Estudou também ao lado de grandes nomes como Jean Piaget e Édouard Claparède, no Instituto Jean-Jacques Rosseau, em Genebra. Anos mais tarde, iniciava a sua carreira profissional enquanto professora de educação infantil. Em 1932, recebeu o cargo de Inspetora Orientadora do ensino primário e infantil. O trabalho que desenvolvia era polémico porque Irene Lisboa propunha um ensino completamente reformulado e isento de “controlo ideológico, administrativo e disciplinar dos docentes”.

Por tal motivo, foi afastada desta função passados poucos anos e destacada para o Instituto de Alta Cultura. Em 1940, foi totalmente afastada do Ministério da Educação e dos seus cargos oficiais, por se recusar a aceitar um cargo em Braga. Os seus ideais levaram a que fosse afastada de qualquer cargo oficial, o que funcionava como uma forma de exílio da sociedade.

Reformada aos 48 anos, Irene Lisboa dedicou-se por completo à publicação de obras literárias e pedagógicas. No entanto, enfrentar uma ditadura salazarista, viu o seu pensamento crítico a ser censurado, muitas vezes. As suas obras encontravam suporte na imprensa e nas conferências, mas Irene Lisboa não se contentava com a falta de liberdade que sentia.

O controlo ideológico levou a escritora e professora a adotar vários pseudónimos como João Falco, Manuel Soares e Maria Moira. As suas obras enquadravam-se em diversos géneros literários como poesia, contos, crónicas e novelas, mas revelavam sempre um cariz autobiográfico.

A sua primeira obra publicada, “Treze Contarelos” (1926), estreou a escritora no palco da literatura portuguesa, principalmente para um público mais infantil. Seguem-se algumas obras também escritas pela autora, mas assinadas sob um dos seus pseudónimos, João Falco: “Um dia e outro dia… – Diário de uma mulher” (1936) e ainda “Outono havias de vir”, inserindo-a numa vertente mais poética.

Nas suas obras, Irene Lisboa procurava retratar situações quotidianas e concretas, não deixando faltar o seu olhar crítico sobre a vida da classe burguesa. Podemos tomar como exemplo desses apontamentos reflexivos sobre a sociedade as seguintes obras: “Solidão – Notas de um punho de uma mulher” (1939), “Começa uma vida” (1940) e “Voltar atrás para quê?” (1956).
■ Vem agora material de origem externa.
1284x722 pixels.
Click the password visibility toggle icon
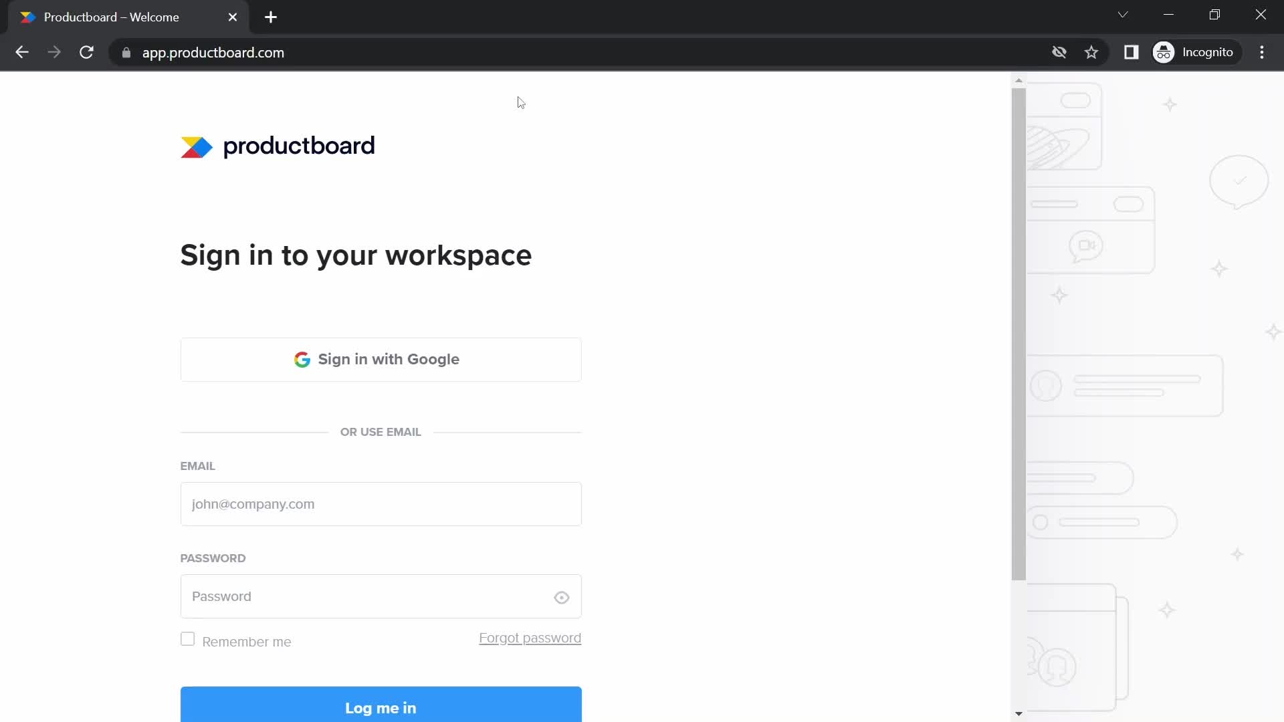pos(562,596)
Veio a falecer a 25 de novembro de 1958, apenas a um mês de cumprir os seus 66 anos de idade. A 13 de janeiro de 2013, os seus restos mortais foram transladados do cemitério da Ajuda, em Lisboa, para o cemitério de Arruda dos Vinhos e o seu legado não fora esquecido.
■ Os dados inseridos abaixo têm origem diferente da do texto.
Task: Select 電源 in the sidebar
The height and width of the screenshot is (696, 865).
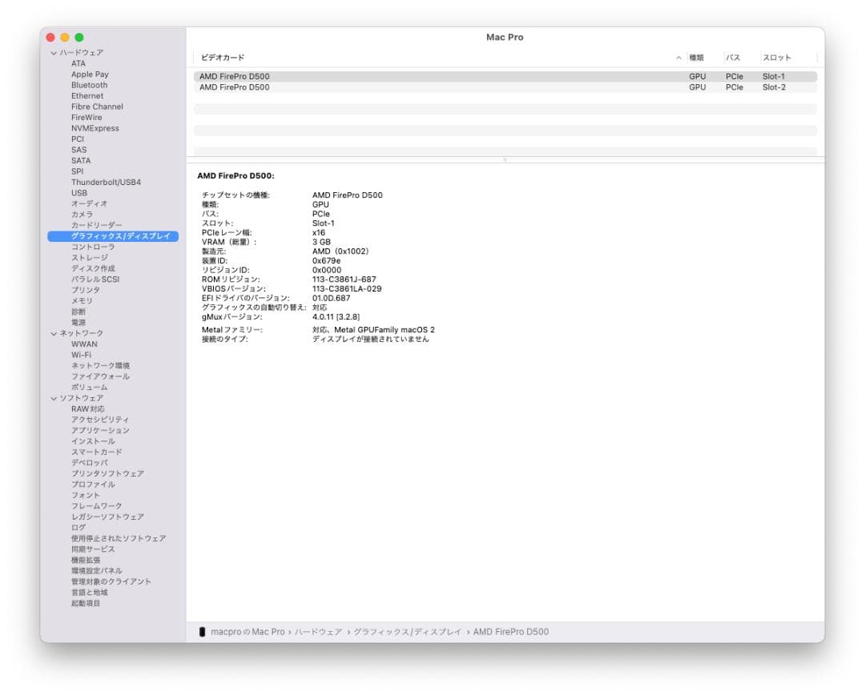Action: 78,322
As suas obras tiveram grande reconhecimento por parte dos seus colegas e grandes nomes na literatura portuguesa, como José Rodrigues Miguéis, José Gomes Ferreira, João Gaspar Simões, Vitorino Nemésio e José Régio, embora não tivessem grande aceitação pelo público. Entre muitos contos, novelas e crónicas deixadas, Irene Lisboa marcou a sociedade portuguesa pela sua constante aposta em conteúdo pedagógico, deixando uma vasta coleção de obras a consultar.
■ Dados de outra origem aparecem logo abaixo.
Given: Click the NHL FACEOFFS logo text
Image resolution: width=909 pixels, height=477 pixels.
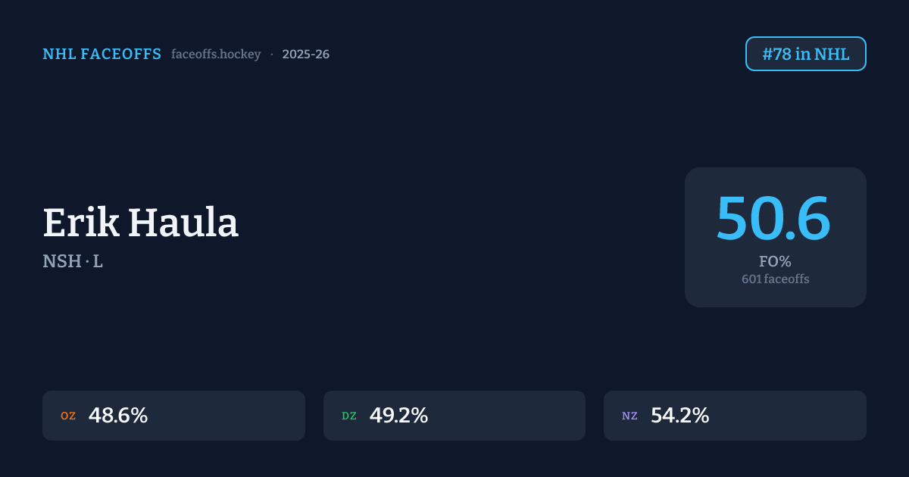Looking at the screenshot, I should click(x=102, y=55).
A sua escrita constituiu-se como grande fonte de inspiração para nomes como Camilo Pessanha, Fernando Pessoa, Katherine Mansfield, Raul Brandão e Virginia Woolf.

Em sua homenagem, a Federação Nacional dos Professores fundou, a 12 de janeiro de 1988, o Instituto Irene Lisboa. A 19 de maio de 1989, foi agraciada, a título póstumo com o grau de Comendador da Ordem da Liberdade. O seu nome é utilizado como toponímia de muitas ruas e é, inclusive, o nome da biblioteca municipal em Arruda dos Vinhos. Em 1999, foi criado, na freguesia de Arranhó, o Museu Irene Lisboa.